## [Dataset records]

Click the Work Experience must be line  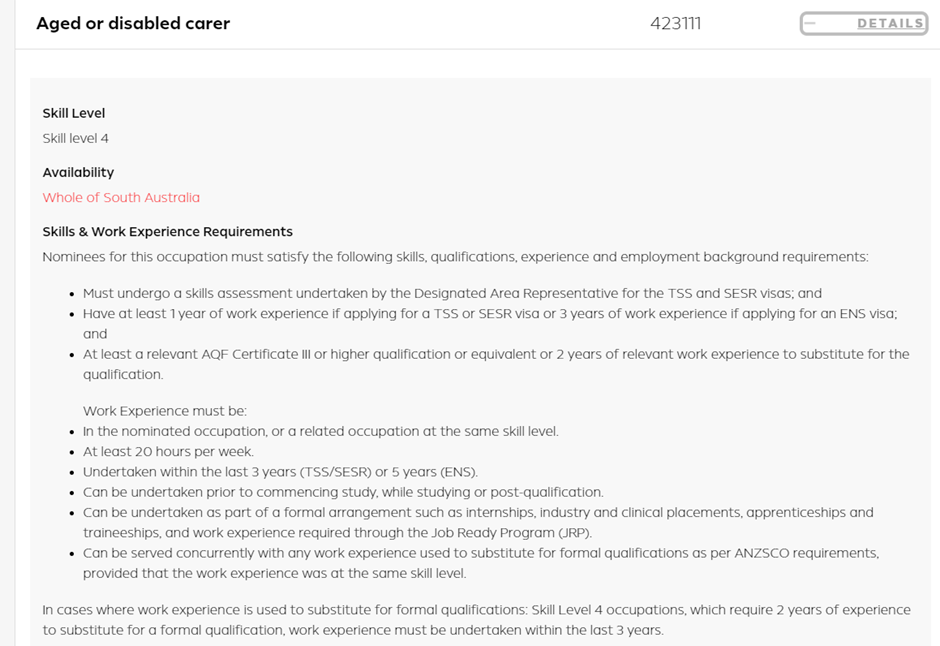pyautogui.click(x=165, y=411)
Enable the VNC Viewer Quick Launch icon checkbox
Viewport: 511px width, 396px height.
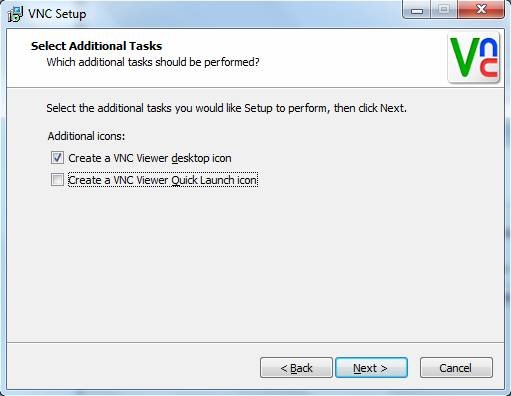click(57, 180)
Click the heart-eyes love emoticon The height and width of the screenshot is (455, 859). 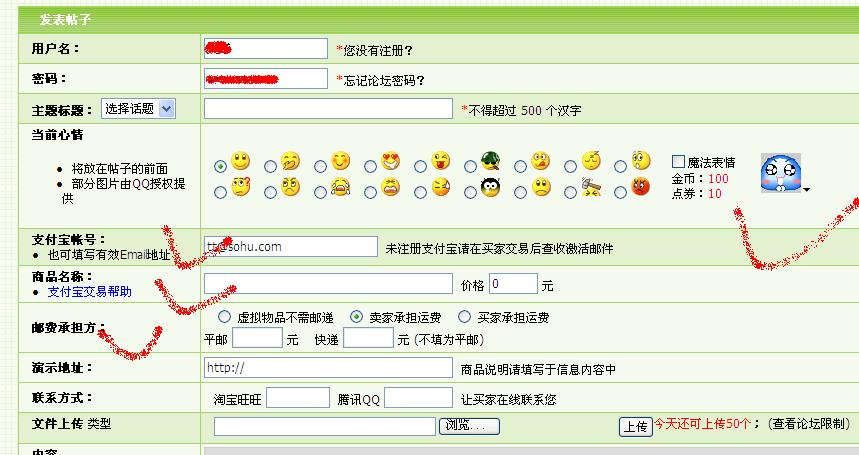pos(390,161)
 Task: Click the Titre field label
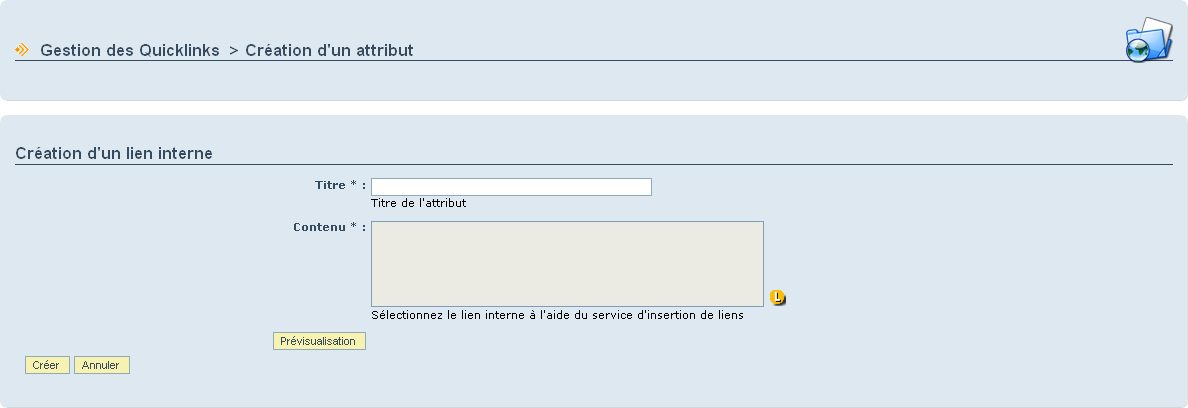click(x=330, y=185)
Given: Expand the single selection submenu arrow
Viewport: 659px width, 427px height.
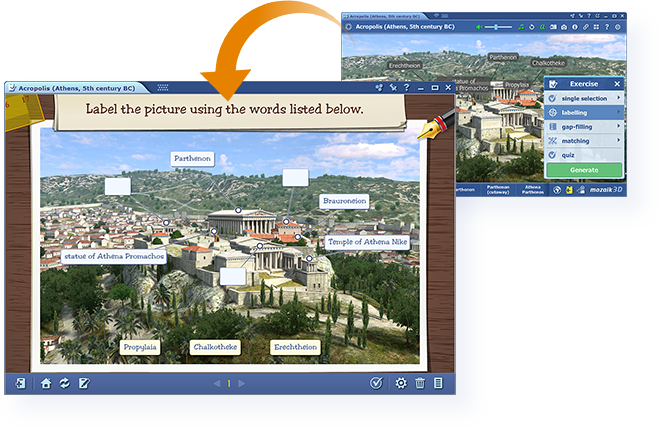Looking at the screenshot, I should pyautogui.click(x=618, y=98).
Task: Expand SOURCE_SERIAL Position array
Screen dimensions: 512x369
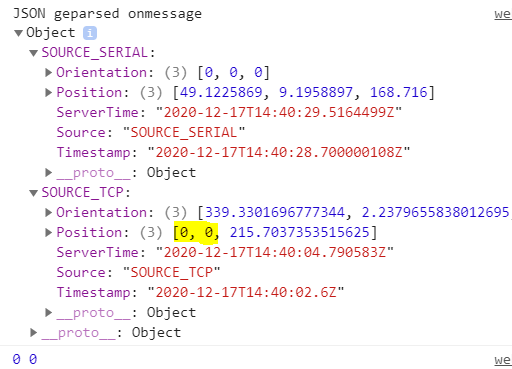Action: tap(49, 92)
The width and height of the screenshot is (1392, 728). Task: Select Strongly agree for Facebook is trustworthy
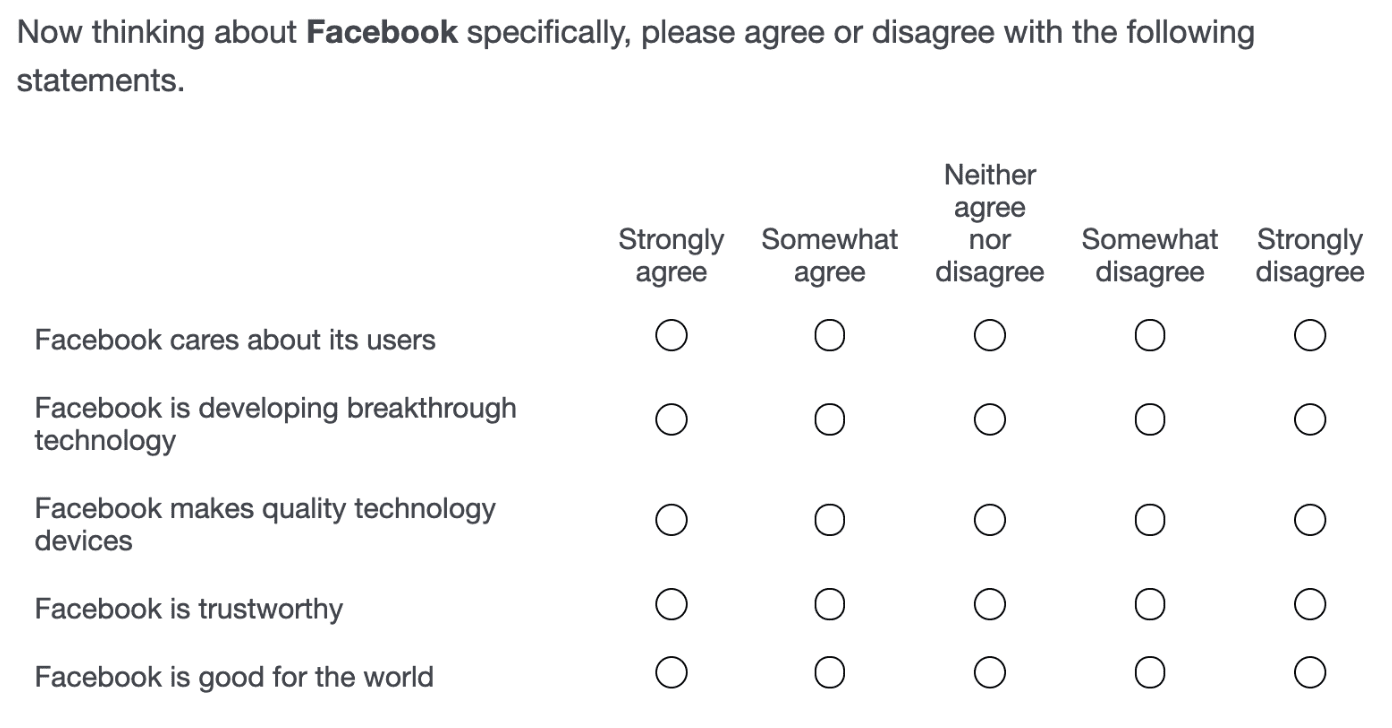click(x=671, y=604)
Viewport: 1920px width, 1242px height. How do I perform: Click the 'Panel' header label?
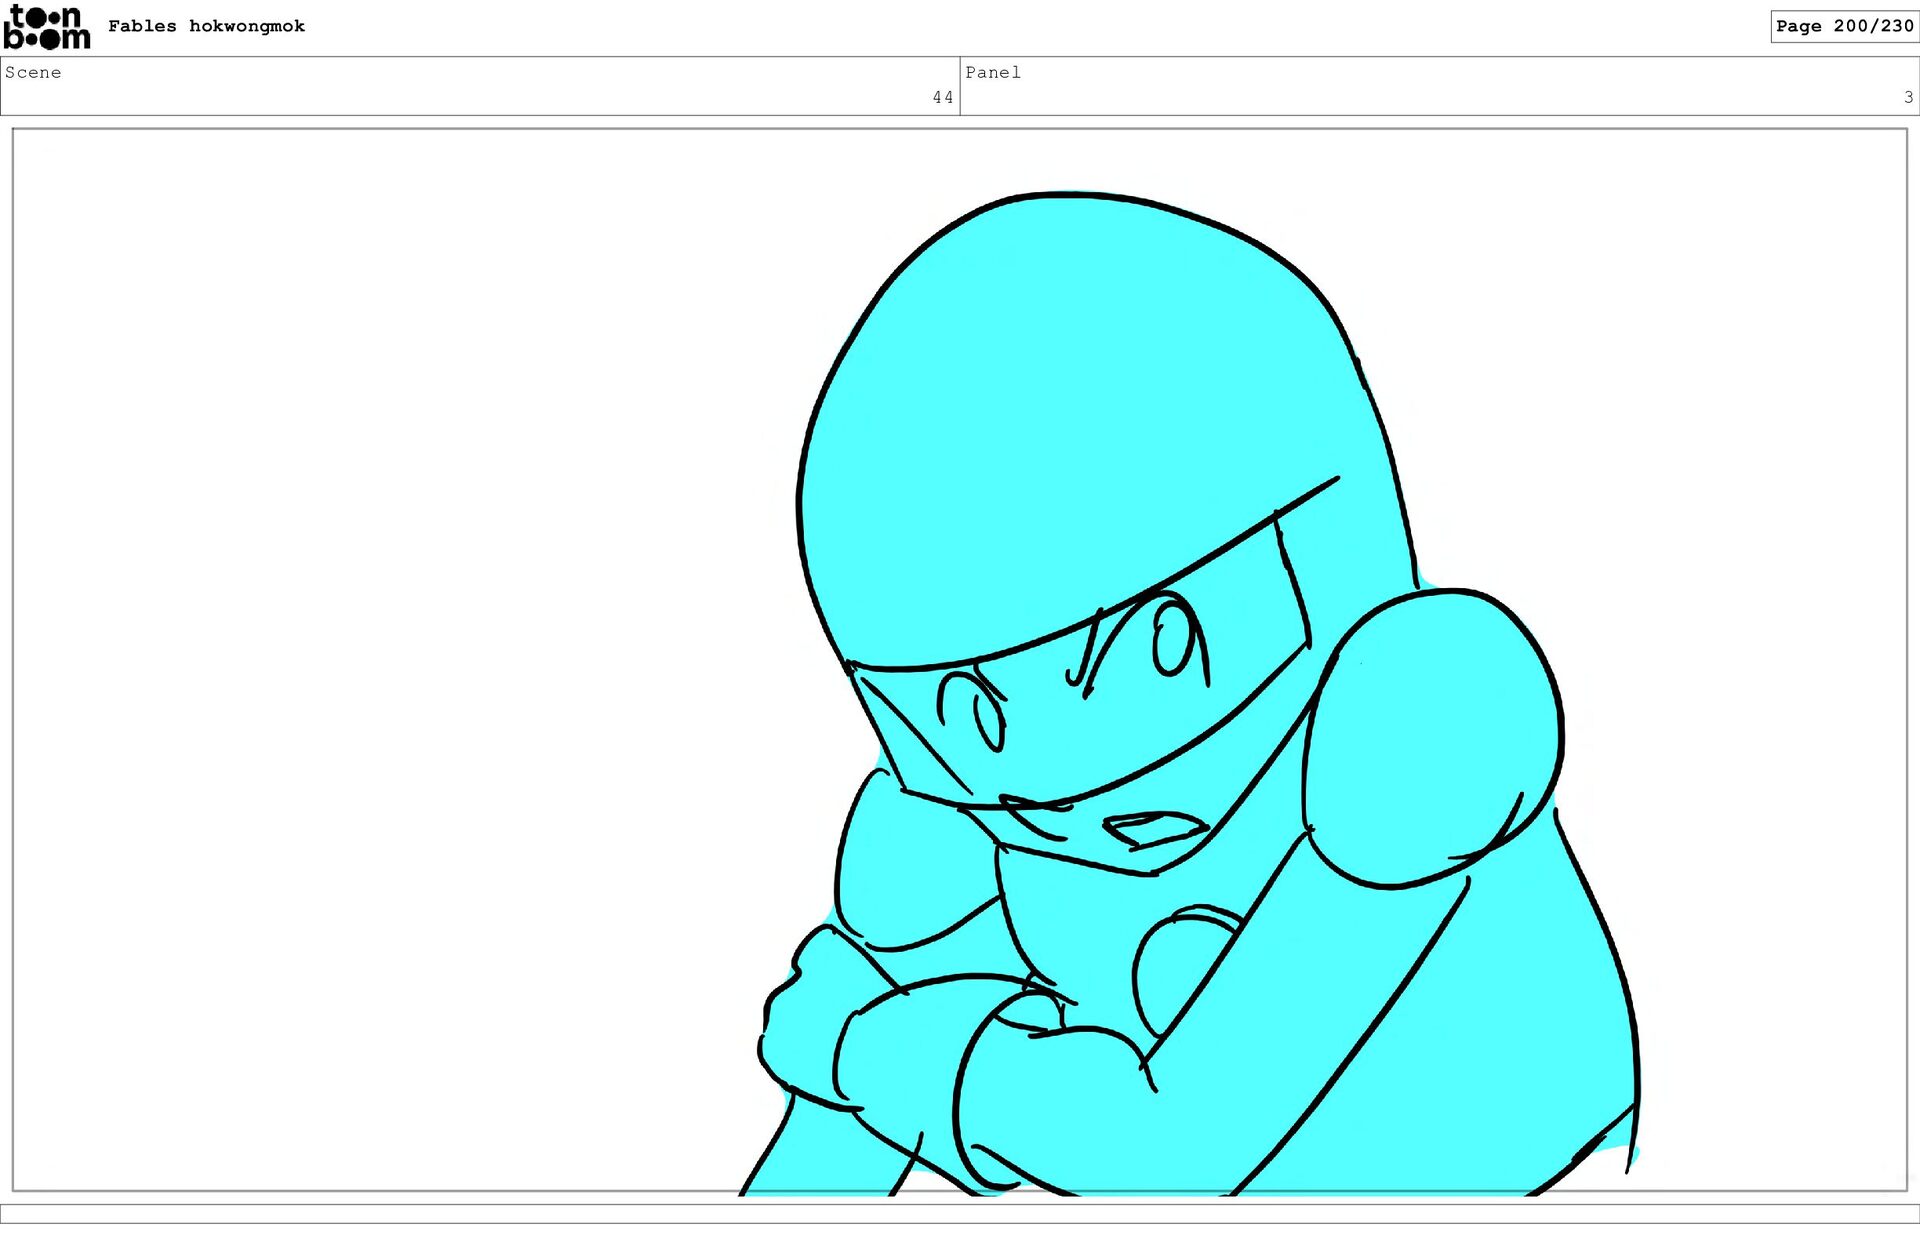[992, 72]
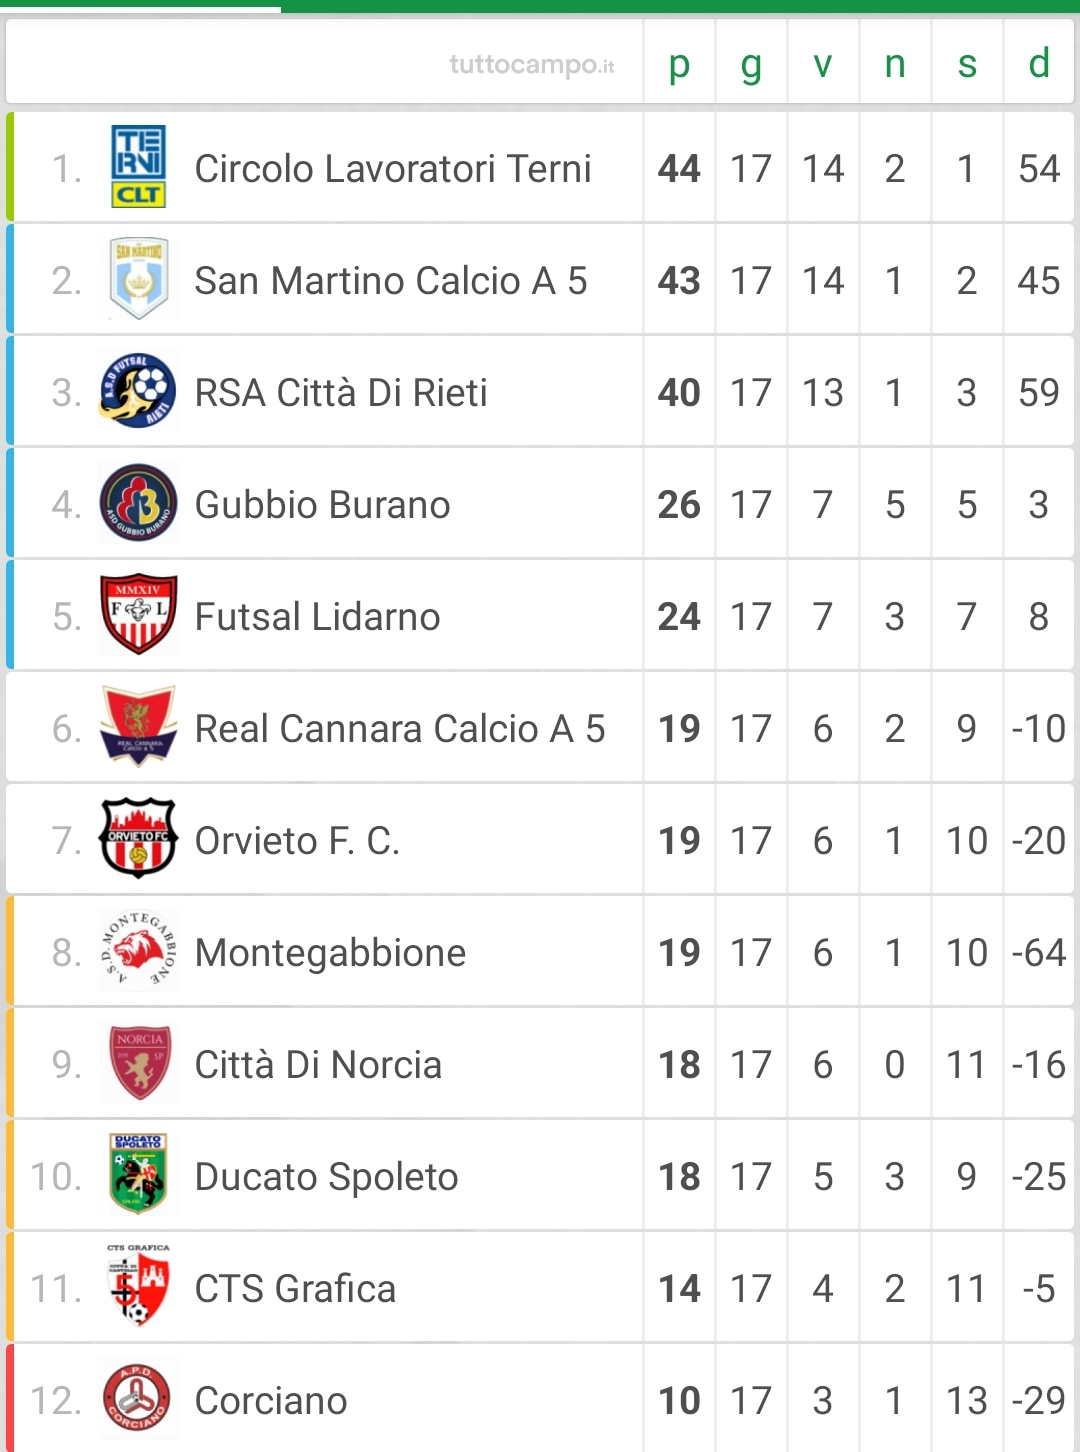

## [Problem requirements]
Lay out the records between the line containing "The width and" and the end of the records, inclusive, as a two-column CSV with the columns instruction and action. Give one row per record, put its text and its answer each in a single quoted field with line breaks replaced by spaces, and omit the pictures.

## [Output below]
instruction,action
"The width and height of the screenshot is (1392, 728). Task: Select Strongly agree for Facebook is trustworthy","click(x=671, y=604)"
"Viewport: 1920px width, 1242px height. How do I perform: Click the 'Panel' header label?","[992, 72]"